We begin again from the minimal commitments that survived the previous series:

  • cuts produce differentiation,
  • constraint structures limit instantiation,
  • construal stabilises boundaries.

Nothing here guarantees order.

Cuts can be:

  • multiple,
  • overlapping,
  • incompatible,
  • or mutually destabilising.

There is no requirement that they form a sequence.

So we must allow the possibility:

there can be many cuts without any inherent ordering among them.

This is already difficult to think.

Because we are accustomed to arranging everything—even abstractly—into before and after.


4. The illegitimate move

At this point, a familiar move appears.

We say:

  • “this cut happens before that one,”
  • or “this instantiation follows that one.”

But notice what has just happened.

Time has been reintroduced—quietly—through ordering language.

No justification has been given for why the cuts are ordered.

It has simply been assumed.

So we name the move:

treating cuts as ordered without specifying the condition that makes ordering possible.

This is the illegitimate move.


5. Sequence requires construction

If sequence cannot be assumed, it must be produced.

So the question becomes:

what would it take for a set of cuts to become a sequence of cuts?

This is not a question about time.

It is a question about the construction of order under constraint.

For sequence to exist, at least three conditions must be met:

  1. Differentiation — cuts must be distinguishable
  2. Relational constraint — not all orderings are permitted
  3. Stabilisation — the ordering must hold across instantiations

None of these are guaranteed.

Each must be produced.


6. Sequencing without time

We can now state the inversion:

sequence is not given by time; time is what appears when sequencing stabilises.

This reverses the usual dependency.

Not:

  • time → allows sequence

But:

  • stabilised sequencing → allows time to be construed

So sequence is not temporal.

It is a condition for temporality.


7. Where this fails

At this point, the construction is incomplete.

We have:

  • cuts,
  • constraint structures,
  • construal stabilisation,

and a requirement:

sequencing must be produced from these without presupposing time.

But we do not yet have:

  • a mechanism of ordering,
  • a principle of direction,
  • or a condition under which one cut can be treated as “after” another.

So the framework now faces its first real test.

Because without these, there is no sequence.

And without sequence, there is no time—not even as artefact.


8. The actual problem

We can now state the problem cleanly:

what distinguishes a sequence of cuts from a set of cuts, if time is not already available?

This is not a rhetorical question.

It is the point at which most accounts quietly fail—by reintroducing time in the answer.

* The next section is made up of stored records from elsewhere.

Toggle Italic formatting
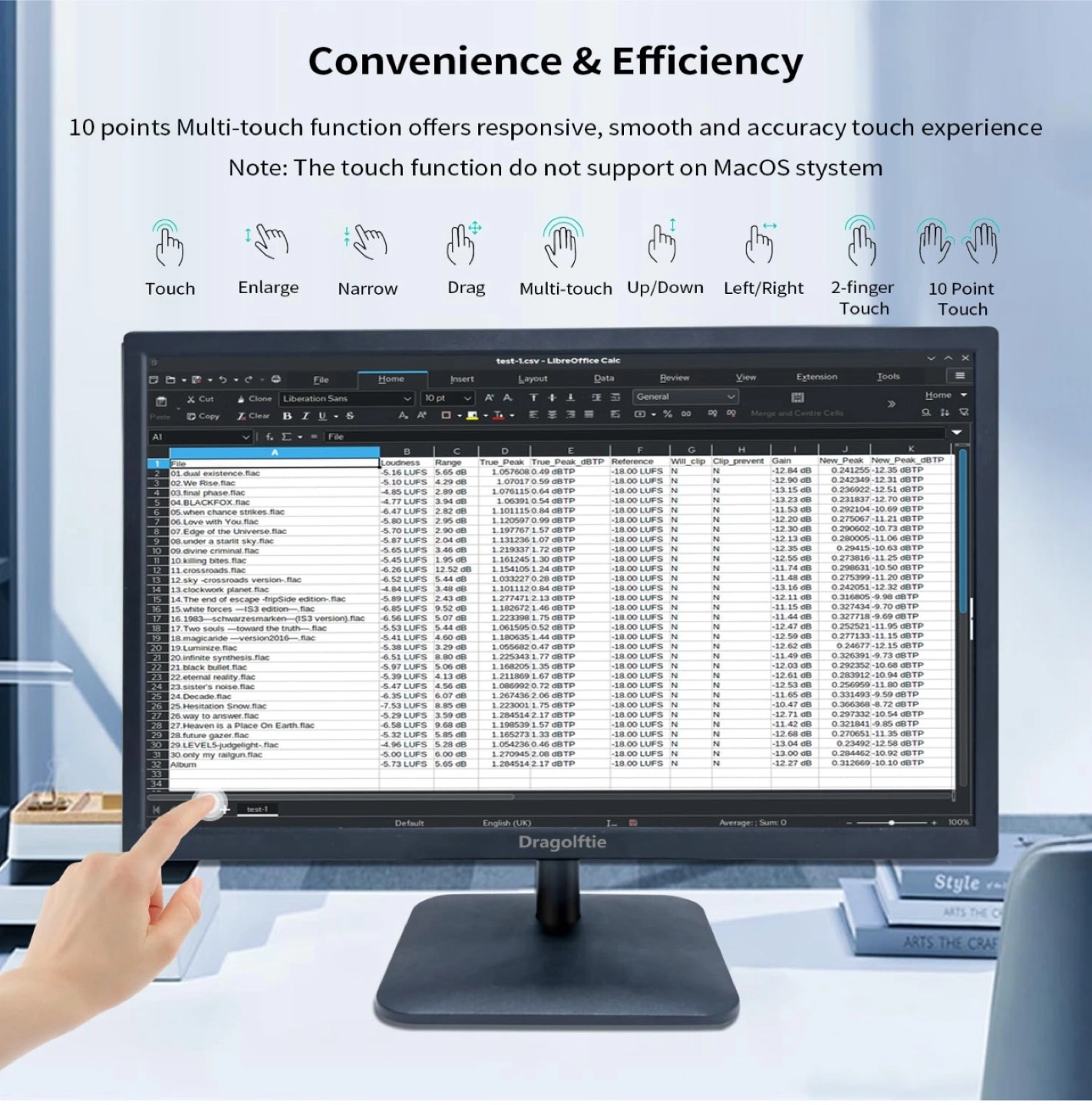305,416
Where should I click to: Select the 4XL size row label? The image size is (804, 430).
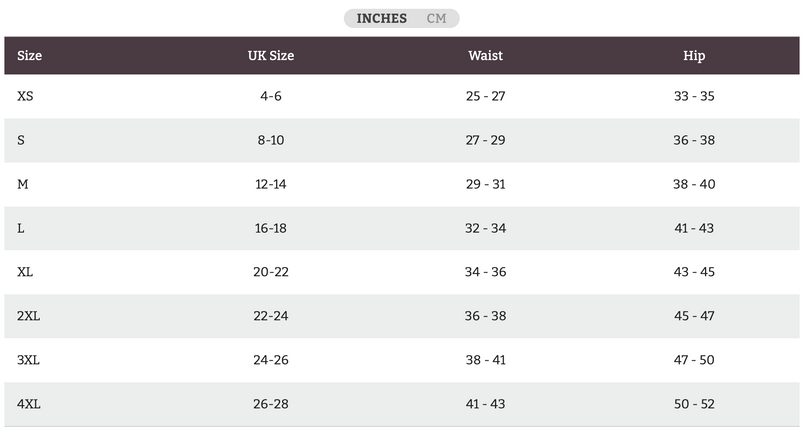coord(28,404)
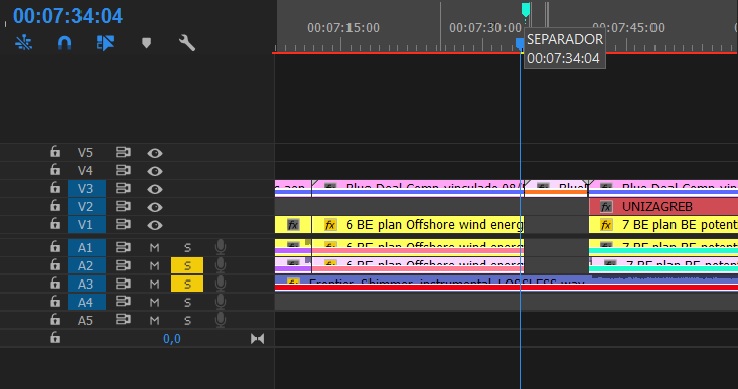This screenshot has width=738, height=389.
Task: Toggle the V5 track eye visibility
Action: click(155, 153)
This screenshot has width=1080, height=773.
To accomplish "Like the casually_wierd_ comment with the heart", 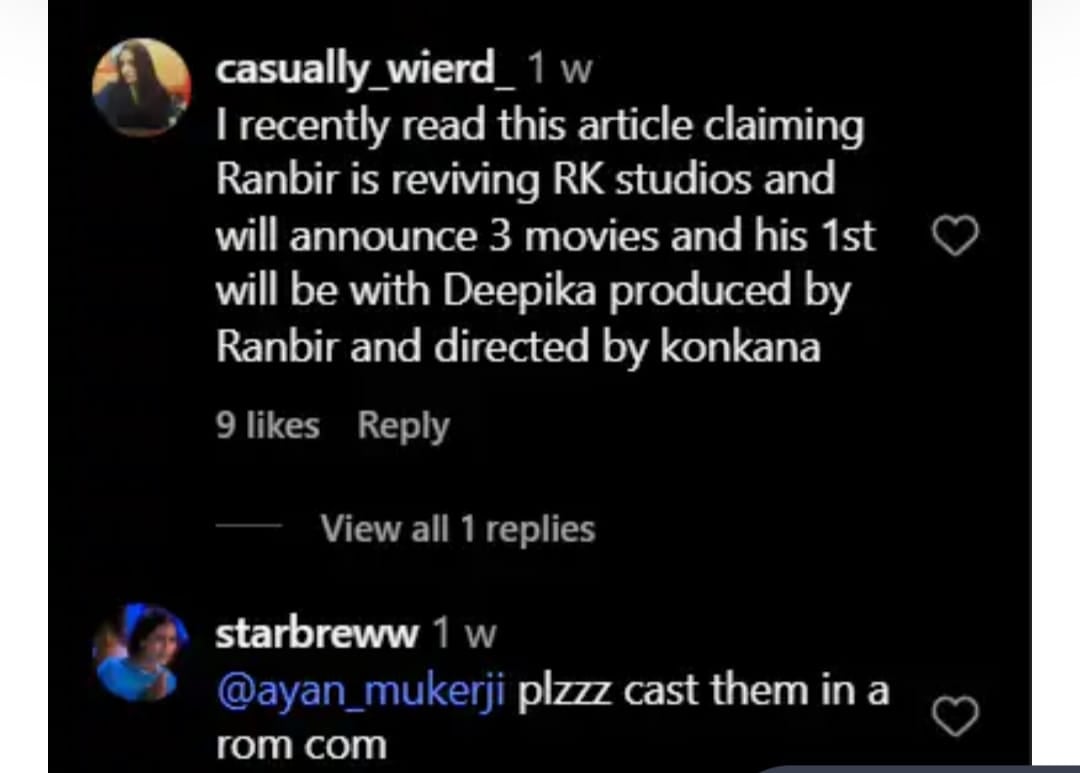I will [x=955, y=235].
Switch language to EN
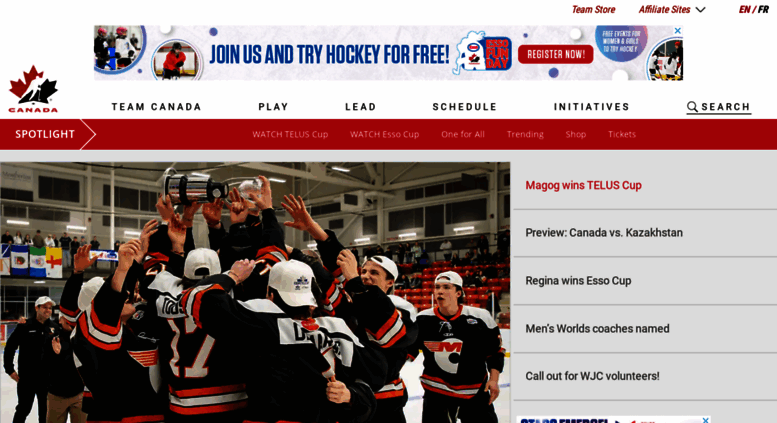The image size is (777, 423). (744, 9)
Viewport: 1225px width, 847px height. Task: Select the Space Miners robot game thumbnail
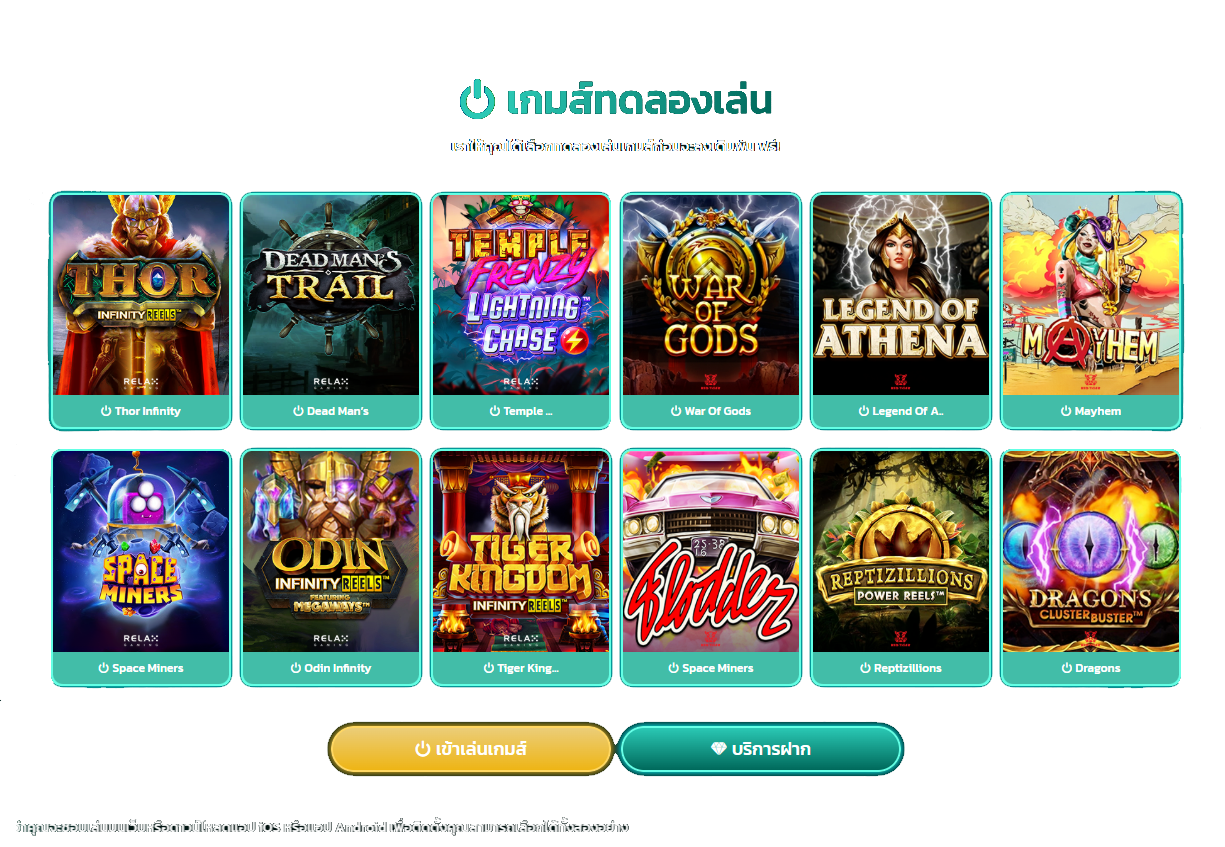click(141, 552)
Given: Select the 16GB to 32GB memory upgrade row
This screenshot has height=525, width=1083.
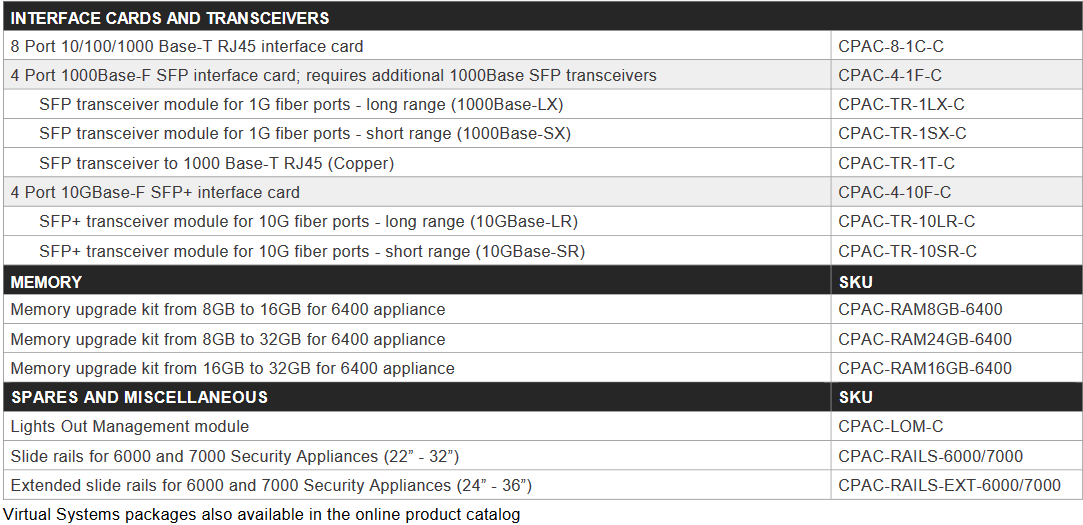Looking at the screenshot, I should click(x=542, y=368).
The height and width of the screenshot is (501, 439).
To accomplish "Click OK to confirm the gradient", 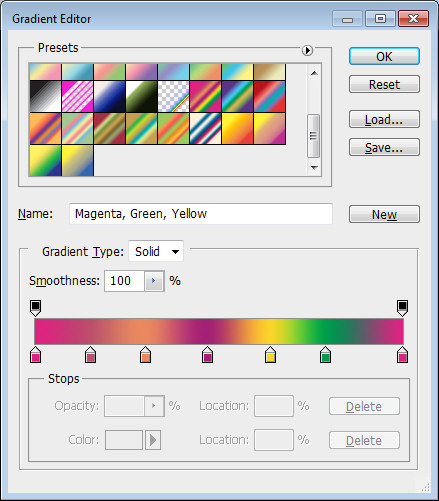I will click(x=384, y=56).
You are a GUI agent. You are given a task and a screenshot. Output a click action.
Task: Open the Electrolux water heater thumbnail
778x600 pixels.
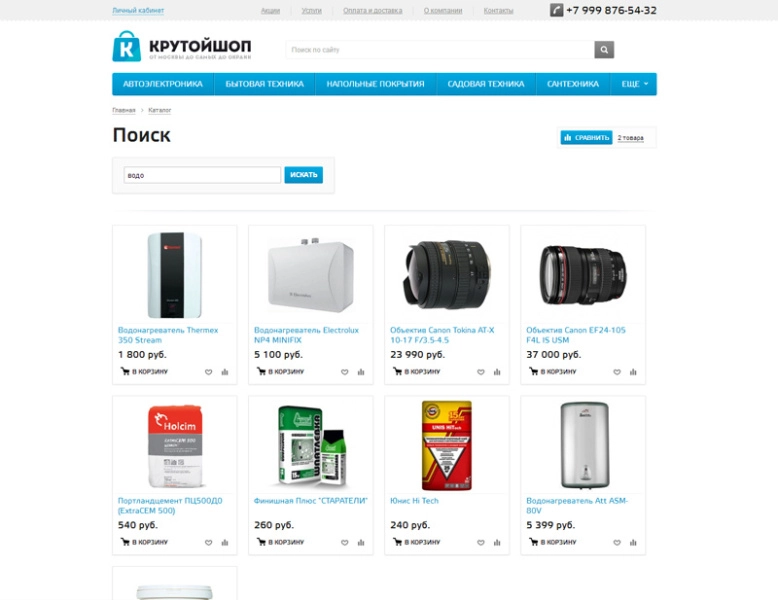coord(311,275)
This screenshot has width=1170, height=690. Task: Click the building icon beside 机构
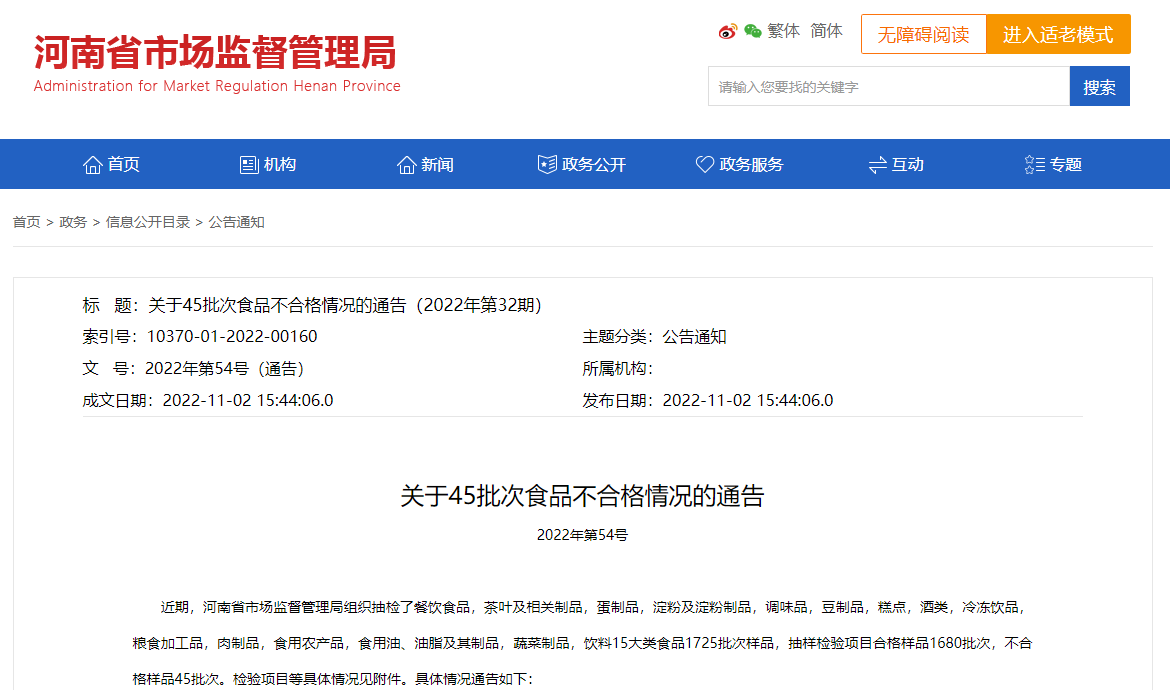248,165
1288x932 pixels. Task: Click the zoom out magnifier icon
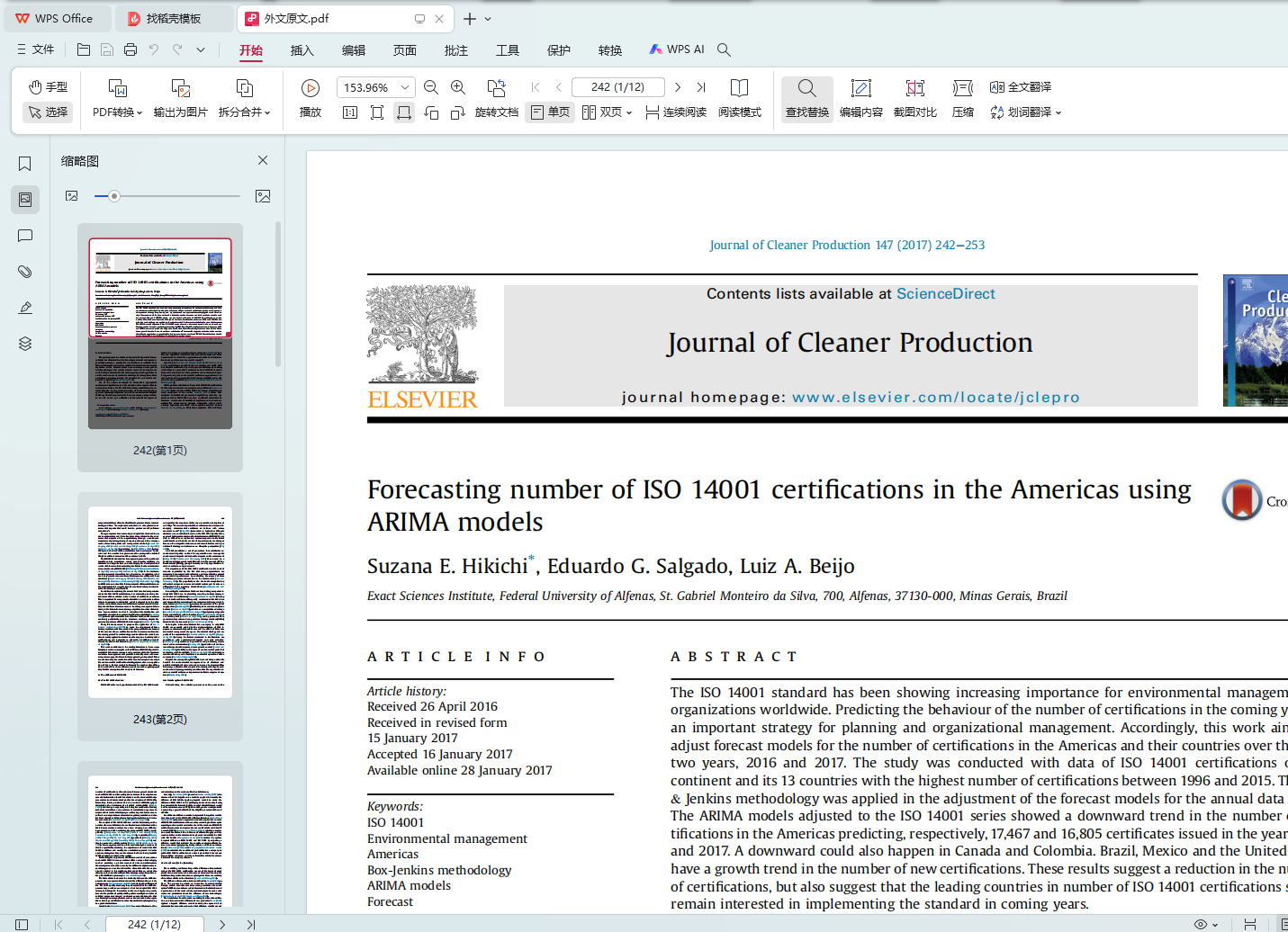tap(431, 87)
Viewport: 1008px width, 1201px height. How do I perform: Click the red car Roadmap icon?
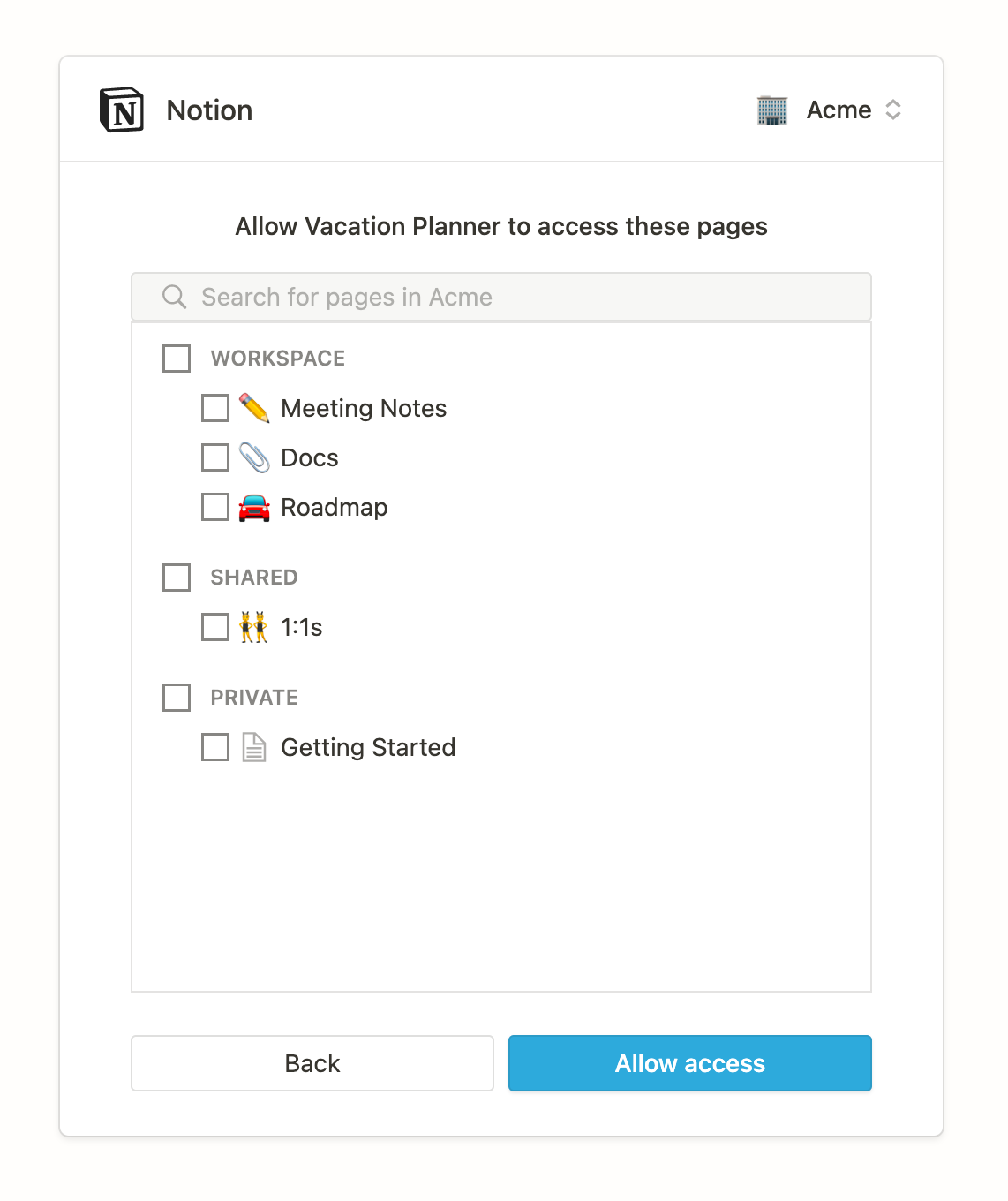point(254,508)
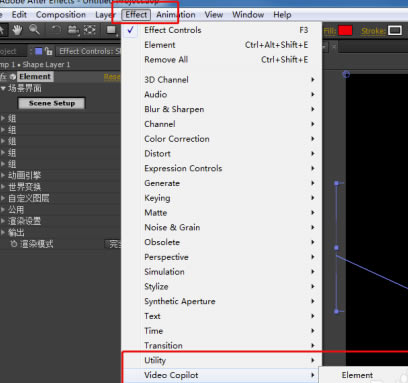The width and height of the screenshot is (408, 383).
Task: Collapse the 场景界面 section
Action: (x=3, y=88)
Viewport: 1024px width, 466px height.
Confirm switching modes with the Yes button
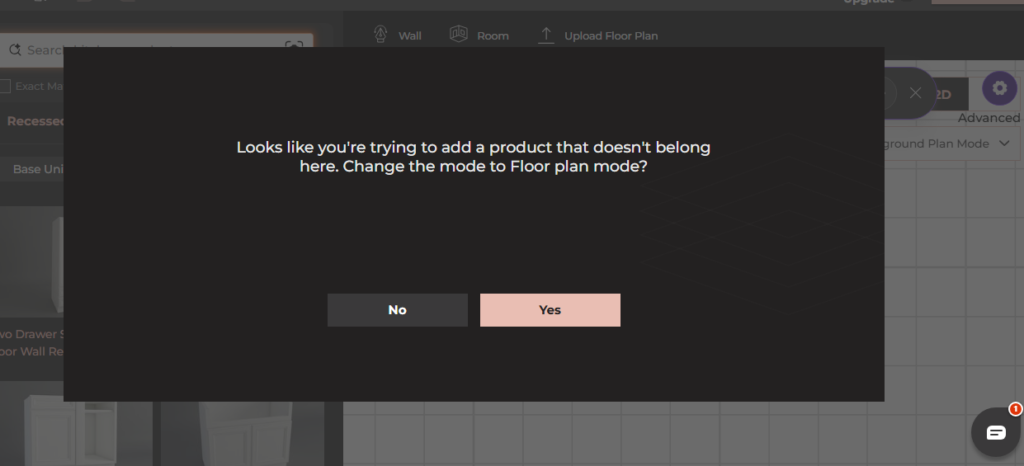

If that happens, the project collapses into circularity.


9. Transition

So we begin with absence.

  • no time,
  • no sequence,
  • no order.

Only:

  • cuts,
  • constraints,
  • and construal.

The next step cannot assume sequencing.

It must produce it.

Which means the next question is unavoidable:

what kind of constraint could make one cut depend on another without invoking time?

That is where the series either begins to construct something new—

or reveals that it cannot proceed at all.